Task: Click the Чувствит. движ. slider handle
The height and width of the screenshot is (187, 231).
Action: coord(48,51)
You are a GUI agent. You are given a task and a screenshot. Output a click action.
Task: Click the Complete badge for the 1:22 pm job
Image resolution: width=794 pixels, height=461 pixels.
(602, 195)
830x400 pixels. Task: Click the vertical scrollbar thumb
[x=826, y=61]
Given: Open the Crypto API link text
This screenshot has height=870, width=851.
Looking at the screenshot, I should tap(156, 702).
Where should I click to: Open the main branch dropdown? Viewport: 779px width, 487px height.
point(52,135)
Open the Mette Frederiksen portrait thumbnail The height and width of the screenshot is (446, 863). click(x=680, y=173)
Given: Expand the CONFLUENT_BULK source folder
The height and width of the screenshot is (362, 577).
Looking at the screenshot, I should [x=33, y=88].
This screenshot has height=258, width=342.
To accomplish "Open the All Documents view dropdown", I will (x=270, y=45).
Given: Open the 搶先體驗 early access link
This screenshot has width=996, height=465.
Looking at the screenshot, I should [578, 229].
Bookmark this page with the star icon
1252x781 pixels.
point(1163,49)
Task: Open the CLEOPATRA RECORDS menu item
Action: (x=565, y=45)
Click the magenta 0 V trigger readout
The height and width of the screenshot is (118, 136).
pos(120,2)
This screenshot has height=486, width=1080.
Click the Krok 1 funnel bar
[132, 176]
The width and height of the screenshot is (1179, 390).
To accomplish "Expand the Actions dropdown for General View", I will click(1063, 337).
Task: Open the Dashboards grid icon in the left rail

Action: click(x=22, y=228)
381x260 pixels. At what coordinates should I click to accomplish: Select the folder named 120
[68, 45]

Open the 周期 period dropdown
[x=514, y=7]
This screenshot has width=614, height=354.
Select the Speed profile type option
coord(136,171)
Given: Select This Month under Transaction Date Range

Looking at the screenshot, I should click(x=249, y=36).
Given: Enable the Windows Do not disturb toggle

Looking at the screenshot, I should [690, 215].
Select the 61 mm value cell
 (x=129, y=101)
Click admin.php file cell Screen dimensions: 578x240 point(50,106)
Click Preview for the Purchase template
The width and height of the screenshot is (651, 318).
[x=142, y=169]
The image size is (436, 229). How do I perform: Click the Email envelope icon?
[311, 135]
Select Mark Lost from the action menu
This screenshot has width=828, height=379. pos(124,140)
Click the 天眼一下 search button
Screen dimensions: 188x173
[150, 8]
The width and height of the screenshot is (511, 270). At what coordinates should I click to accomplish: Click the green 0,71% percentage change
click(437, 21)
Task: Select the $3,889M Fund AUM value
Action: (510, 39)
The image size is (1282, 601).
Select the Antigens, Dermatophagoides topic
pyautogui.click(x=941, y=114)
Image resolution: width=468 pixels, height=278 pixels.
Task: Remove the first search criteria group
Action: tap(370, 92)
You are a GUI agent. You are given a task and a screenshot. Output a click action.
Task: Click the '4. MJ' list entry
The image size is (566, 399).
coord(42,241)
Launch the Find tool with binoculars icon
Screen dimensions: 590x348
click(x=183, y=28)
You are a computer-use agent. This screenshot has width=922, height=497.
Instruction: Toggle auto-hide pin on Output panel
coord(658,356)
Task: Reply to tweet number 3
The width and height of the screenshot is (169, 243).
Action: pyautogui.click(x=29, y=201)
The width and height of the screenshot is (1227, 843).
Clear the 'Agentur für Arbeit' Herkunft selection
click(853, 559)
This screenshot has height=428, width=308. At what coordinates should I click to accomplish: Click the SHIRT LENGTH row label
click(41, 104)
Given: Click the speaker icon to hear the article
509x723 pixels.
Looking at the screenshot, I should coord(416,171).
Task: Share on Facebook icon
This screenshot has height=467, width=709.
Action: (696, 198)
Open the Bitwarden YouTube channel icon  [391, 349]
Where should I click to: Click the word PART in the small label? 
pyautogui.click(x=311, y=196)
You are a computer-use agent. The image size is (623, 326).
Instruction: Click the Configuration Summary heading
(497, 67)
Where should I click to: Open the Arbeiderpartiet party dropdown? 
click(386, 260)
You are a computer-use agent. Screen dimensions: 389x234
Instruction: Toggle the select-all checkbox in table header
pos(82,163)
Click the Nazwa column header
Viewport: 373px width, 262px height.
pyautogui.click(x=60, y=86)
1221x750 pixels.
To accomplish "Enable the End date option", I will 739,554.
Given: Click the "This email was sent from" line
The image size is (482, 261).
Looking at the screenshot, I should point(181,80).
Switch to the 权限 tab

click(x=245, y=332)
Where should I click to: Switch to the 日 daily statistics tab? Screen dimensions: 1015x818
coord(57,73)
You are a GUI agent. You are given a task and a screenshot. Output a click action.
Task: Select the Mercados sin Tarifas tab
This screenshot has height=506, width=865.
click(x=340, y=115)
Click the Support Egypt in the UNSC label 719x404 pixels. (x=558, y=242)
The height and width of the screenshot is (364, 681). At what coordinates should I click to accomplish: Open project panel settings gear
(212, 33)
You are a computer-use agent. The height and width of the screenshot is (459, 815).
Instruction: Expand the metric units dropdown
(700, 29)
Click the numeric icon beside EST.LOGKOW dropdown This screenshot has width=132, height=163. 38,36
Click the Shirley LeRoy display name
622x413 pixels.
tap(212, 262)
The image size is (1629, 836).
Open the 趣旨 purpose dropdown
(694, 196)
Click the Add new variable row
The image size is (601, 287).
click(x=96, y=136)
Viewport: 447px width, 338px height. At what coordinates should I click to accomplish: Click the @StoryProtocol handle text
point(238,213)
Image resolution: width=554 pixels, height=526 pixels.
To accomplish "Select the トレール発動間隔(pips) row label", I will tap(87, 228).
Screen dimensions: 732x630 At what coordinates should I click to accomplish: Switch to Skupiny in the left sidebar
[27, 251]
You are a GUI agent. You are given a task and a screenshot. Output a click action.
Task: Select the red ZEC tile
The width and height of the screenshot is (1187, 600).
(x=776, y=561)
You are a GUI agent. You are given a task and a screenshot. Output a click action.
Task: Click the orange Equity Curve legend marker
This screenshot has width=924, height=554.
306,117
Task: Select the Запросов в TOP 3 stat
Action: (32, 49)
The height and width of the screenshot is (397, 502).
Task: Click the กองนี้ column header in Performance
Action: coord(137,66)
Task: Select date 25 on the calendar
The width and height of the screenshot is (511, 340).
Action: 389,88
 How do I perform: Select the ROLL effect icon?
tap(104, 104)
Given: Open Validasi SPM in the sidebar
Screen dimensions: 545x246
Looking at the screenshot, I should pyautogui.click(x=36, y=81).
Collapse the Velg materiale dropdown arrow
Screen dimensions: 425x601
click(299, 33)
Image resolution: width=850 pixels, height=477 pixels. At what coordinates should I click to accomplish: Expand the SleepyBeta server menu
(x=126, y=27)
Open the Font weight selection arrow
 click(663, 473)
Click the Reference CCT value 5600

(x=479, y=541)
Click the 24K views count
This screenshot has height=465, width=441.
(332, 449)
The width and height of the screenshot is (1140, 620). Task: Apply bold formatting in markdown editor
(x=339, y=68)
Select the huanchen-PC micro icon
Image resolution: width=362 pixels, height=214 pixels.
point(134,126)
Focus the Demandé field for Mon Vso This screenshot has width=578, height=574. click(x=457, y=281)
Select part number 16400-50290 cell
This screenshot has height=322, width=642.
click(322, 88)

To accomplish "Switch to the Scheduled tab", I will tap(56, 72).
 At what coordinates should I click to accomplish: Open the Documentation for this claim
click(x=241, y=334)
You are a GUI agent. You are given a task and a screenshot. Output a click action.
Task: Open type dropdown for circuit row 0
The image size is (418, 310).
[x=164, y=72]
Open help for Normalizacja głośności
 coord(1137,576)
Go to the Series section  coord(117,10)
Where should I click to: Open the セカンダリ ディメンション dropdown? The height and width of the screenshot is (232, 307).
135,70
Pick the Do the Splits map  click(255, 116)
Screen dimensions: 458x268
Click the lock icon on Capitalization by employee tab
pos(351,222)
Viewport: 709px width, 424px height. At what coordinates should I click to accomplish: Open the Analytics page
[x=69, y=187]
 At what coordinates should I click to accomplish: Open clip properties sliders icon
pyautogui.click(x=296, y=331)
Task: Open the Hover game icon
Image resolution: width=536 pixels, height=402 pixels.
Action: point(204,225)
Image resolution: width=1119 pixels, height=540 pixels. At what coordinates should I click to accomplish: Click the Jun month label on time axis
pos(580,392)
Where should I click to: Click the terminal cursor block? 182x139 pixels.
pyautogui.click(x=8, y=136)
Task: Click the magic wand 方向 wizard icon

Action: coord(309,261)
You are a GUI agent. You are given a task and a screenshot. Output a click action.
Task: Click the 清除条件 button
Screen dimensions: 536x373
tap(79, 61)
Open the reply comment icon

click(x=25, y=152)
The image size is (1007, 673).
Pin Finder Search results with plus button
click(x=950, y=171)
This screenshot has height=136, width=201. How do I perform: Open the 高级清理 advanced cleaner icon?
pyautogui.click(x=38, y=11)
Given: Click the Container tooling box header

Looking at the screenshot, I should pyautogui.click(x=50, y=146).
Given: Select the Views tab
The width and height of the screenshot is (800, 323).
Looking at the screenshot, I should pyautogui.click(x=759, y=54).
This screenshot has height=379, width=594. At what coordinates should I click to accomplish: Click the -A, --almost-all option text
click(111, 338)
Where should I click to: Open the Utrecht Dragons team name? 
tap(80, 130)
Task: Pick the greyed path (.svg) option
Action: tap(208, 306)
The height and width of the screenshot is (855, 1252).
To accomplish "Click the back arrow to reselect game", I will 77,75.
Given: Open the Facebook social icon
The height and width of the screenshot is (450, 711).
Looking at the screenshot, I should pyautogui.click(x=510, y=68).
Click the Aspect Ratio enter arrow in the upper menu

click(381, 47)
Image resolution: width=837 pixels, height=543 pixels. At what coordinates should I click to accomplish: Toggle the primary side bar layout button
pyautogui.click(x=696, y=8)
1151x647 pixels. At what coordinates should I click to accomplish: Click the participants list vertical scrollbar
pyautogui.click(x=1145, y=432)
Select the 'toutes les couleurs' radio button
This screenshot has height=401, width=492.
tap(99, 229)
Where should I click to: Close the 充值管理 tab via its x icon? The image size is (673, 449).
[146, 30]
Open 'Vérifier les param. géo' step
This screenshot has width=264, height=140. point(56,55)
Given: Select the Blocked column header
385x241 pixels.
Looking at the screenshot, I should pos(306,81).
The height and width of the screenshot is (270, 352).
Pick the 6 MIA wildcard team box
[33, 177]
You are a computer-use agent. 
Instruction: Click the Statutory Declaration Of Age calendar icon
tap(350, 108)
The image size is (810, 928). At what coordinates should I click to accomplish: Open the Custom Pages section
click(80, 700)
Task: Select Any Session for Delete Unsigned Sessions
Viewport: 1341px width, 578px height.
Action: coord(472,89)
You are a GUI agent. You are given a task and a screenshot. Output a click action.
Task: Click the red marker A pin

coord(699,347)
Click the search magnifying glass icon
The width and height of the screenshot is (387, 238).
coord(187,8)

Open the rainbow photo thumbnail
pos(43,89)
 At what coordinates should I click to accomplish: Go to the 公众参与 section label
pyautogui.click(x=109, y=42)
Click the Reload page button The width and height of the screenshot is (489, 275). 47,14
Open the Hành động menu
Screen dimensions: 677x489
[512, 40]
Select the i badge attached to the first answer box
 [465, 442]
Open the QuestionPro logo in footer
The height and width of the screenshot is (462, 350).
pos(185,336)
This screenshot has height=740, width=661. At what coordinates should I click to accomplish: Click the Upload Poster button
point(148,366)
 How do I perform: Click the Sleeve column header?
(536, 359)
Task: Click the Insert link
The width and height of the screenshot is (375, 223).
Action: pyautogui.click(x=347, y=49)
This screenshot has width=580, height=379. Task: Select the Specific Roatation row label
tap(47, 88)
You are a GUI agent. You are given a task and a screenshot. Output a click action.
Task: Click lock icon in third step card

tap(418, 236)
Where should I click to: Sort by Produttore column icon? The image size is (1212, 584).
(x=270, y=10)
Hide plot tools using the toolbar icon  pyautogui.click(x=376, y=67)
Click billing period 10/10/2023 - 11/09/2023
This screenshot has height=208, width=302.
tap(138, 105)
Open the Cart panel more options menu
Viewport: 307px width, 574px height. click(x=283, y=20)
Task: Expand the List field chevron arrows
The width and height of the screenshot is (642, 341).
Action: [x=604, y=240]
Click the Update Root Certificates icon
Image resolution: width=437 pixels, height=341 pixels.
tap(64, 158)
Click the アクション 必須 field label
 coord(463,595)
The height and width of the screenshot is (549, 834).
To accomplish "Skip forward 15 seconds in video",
---
▶ BRIEF:
Return exactly what appears above, from the first line of the entries to the line with "Task: Click the Complete", inclusive.

▶ SOLUTION TO THIS TASK:
Task: Click the Чувствит. движ. slider handle
The height and width of the screenshot is (187, 231).
Action: coord(48,51)
You are a GUI agent. You are given a task and a screenshot. Output a click action.
Task: Click the Complete badge for the 1:22 pm job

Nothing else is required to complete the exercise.